Win a free, autographed, pre-publication copy of Blood and Fire at www.benbellabooks.com
This book is for Larry Niven, a good friend who believes that time travel is impossible.
He’s probably right.
The Author Who Folded Me
Robert J. Sawyer
You ask most of today’s science-fiction writers what author first got them hooked on the genre, and they’ll say Asimov, Clarke, or Heinlein.
Not me.
For me, it was David Gerrold.
The very first adult science-fiction novel I ever read was, by coincidence, David’s very first solo novel, Space Skimmer.
It was the summer of 1972, when I was 12. My dad went to the local bookstore to buy me a couple of books to take to camp.
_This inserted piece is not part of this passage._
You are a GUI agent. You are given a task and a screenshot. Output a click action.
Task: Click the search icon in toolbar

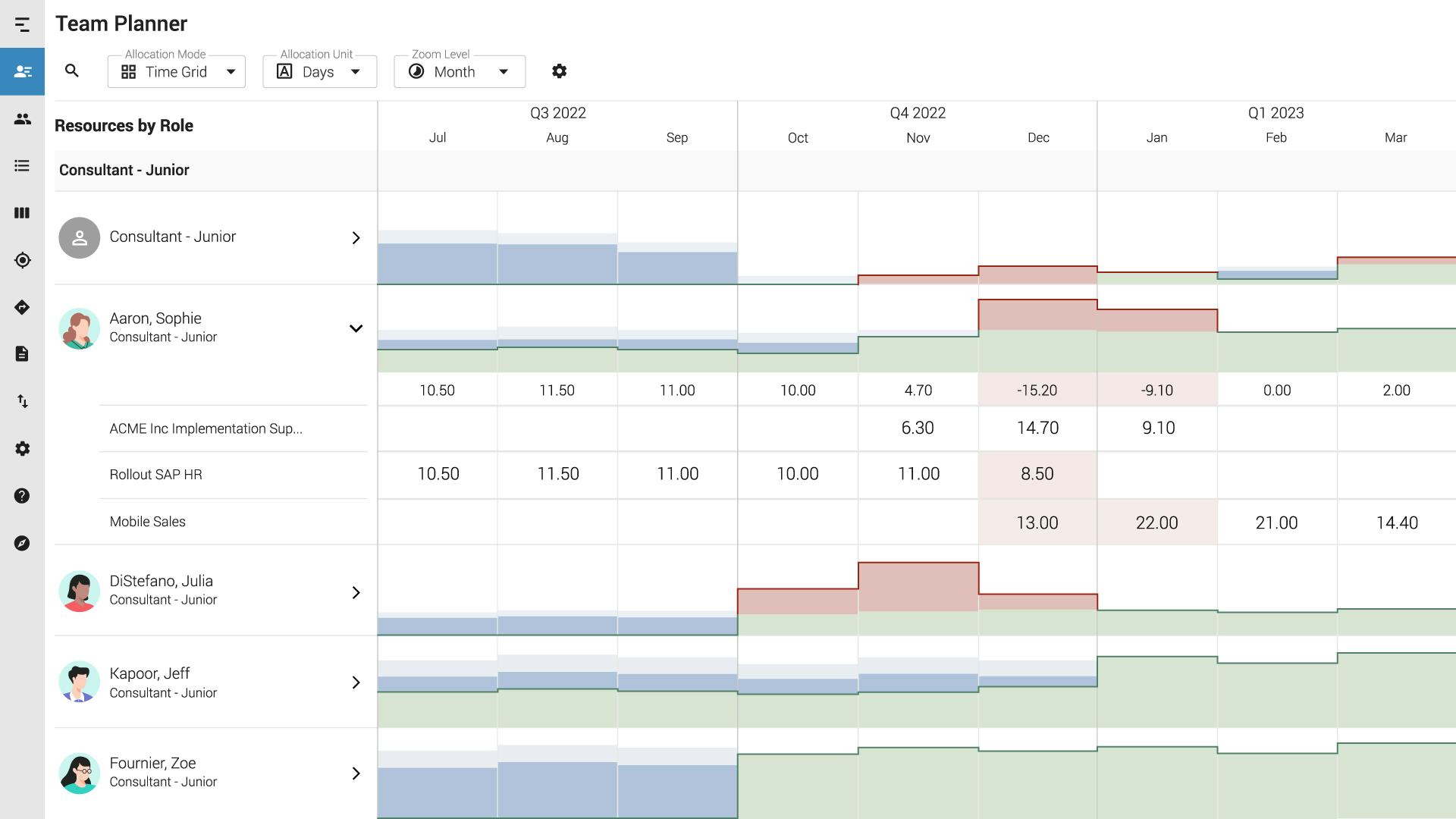click(x=72, y=71)

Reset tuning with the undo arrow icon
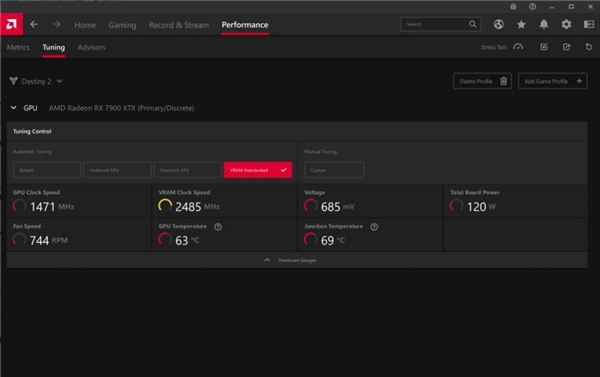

He knew that I liked Star Trek reruns, and so he wanted to get me a science-fiction novel—even though he himself didn’t read SF. He asked a clerk for recommendations, and was handed Space Skimmer —solely because the author had written an episode of Star Trek.
I devoured that book, with its Escher spaceships and massive protagonist, and still think very fondly of it—after all, it hooked me on the genre for life.
Two years later, I made my first trip to Bakka, Toronto’s thennew science-fiction specialty store, and there I found another Gerrold novel, freshly out in paperback after a successful run in hardcover. The cover painting—then and now—gave me the creeps: a young man’s face, eyes wide in horror, creased into neat squares as if it had been folded up, with tiny naked men hanging off the eyelids and lower lip, and cavorting in his hair.
The book, of course, was The Man Who Folded Himself—the same novel you’re holding in your hands right now. It was new then, and thanks to BenBella, it’s new again. The symbolism is almost too perfect: I feel as though I’m wearing Gerrold’s timebelt, handing that wonderful, wonderful book back to my younger self. What a delicious paradox it would have been to have seen a copy of this edition back when I was a teenager, with an introduction by me written thirty years later.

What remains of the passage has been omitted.